En este equívoco de la turba que
persigue al ladrón pero termina linchando al que se le parece –porque al que se
persigue es a un fantasma–, se basa la cosificación del otro, sea cual fuere el
otro, si una mujer, si un negro, si un pibe, si un sin techo. El linchamiento
de David fue uno de los primeros, y a pesar de que terminó con su muerte y a
pesar de que su familia afirma que no era él el ladrón, esa confusión, esa
posibilidad de equivocación quedó tapada en los debates televisivos. Ese dato
–¿y si nos equivocamos?– no perturbó a ninguno de los exaltados que brotaron
como un herpes en diversos puntos del país, ya evidentes contagiados mediáticos
con ansias de liberar eso que no tuvo un repudio unánime ni general. Los
grandes medios –y otros más chicos que ya se alinearon con ellos– lo
presentaron como un debate posible: “¿Está bien o mal linchar?”. A la historia
de la confusión de los vecinos de Rosario se la tragaron la dinámica
periodística y la miseria política de sus líneas editoriales. Pero no es menor
esa confusión, y el margen que este estallido de barbarie le deja a esa confusión.
Por esa grieta delgada se filtra la violencia social indiscriminada y sin más
salida que el crescendo.
Cuando se desatan estos bajos
instintos sociales, es en esa posibilidad de equívoco en el que intentan hacer
pie sus promotores: el “caos” es precisamente la ruptura de las causas y las
consecuencias. La aprobación o la justificación de una condena a muerte
ejecutada de facto por una banda de exaltados que aunque sean designados con la
palabra “vecinos” actúan como bestias, la justificación, decía, es la piedra
libre para que sea linchado cualquiera. Es el ABC del terror. No hay que saber
teoría del Derecho –en lo que Sergio Massa se excusa–, para advertir que si se
animan las turbas, el linchado no será necesariamente el ladrón, sino el que
pase corriendo y al que le griten ladrón. Ese es el núcleo duro del escenario
que vienen a proponerle a esta sociedad ahora, treinta y ocho años después del
último golpe militar, quienes se llaman a sí mismos “renovadores” y que se
dejan asesorar y rodear por los residuos del funcionariado judicial que
acompañó a la dictadura. En ese escenario basta un grito señalando a alguien
para direccionar la furia bestial en su contra.

#### Objetivo a
Presenta como lista numerada, sin líneas en blanco, las líneas de los registros comprendidas entre la que contiene "Select the ChatGPT Text 2 row label" y la que contiene "(x=223, y=310)", ambas incluidas.
Los registros no tienen ninguna relación con el texto.

#### Registros sin procesar
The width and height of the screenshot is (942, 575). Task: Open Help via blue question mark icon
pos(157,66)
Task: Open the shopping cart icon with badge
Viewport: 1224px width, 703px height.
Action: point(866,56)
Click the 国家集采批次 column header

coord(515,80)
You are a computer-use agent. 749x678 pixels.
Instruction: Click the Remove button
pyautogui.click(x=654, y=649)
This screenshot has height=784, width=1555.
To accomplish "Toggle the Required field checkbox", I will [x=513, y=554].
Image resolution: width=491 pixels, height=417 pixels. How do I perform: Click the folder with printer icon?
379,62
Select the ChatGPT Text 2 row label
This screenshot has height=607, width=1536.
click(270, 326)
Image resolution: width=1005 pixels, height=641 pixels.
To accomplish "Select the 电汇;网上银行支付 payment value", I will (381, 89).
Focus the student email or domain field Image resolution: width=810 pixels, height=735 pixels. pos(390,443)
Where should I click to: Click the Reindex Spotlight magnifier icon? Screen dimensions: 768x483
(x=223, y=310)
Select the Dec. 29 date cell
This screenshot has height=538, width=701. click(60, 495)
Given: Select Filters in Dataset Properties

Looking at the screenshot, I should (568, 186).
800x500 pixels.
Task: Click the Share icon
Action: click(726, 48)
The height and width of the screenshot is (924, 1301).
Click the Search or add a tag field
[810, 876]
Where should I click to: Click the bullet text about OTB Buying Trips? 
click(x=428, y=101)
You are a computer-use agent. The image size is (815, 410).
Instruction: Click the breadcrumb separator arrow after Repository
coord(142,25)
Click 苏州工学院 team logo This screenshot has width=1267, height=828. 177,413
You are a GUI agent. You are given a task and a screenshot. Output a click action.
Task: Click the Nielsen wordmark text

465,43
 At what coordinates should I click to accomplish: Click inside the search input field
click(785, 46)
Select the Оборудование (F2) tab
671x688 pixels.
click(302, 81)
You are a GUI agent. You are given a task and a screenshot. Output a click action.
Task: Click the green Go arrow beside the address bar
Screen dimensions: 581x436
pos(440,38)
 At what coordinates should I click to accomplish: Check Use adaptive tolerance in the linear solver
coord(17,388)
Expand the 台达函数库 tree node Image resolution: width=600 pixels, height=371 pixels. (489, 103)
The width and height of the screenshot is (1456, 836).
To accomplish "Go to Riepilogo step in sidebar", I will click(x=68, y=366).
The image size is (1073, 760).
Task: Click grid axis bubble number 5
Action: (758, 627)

#### Objetivo b
Según el texto, ¿por qué la turba que persigue al ladrón termina linchando al que se le parece?

#### Resultado a
1. Select the ChatGPT Text 2 row label
2. This screenshot has height=607, width=1536.
3. click(270, 326)
4. Image resolution: width=1005 pixels, height=641 pixels.
5. To accomplish "Select the 电汇;网上银行支付 payment value", I will (381, 89).
6. Focus the student email or domain field Image resolution: width=810 pixels, height=735 pixels. pos(390,443)
7. Where should I click to: Click the Reindex Spotlight magnifier icon? Screen dimensions: 768x483
8. (x=223, y=310)

#### Resultado b
Porque a quien se persigue es a un fantasma. Sobre ese equívoco, dice el texto, se basa la cosificación del otro.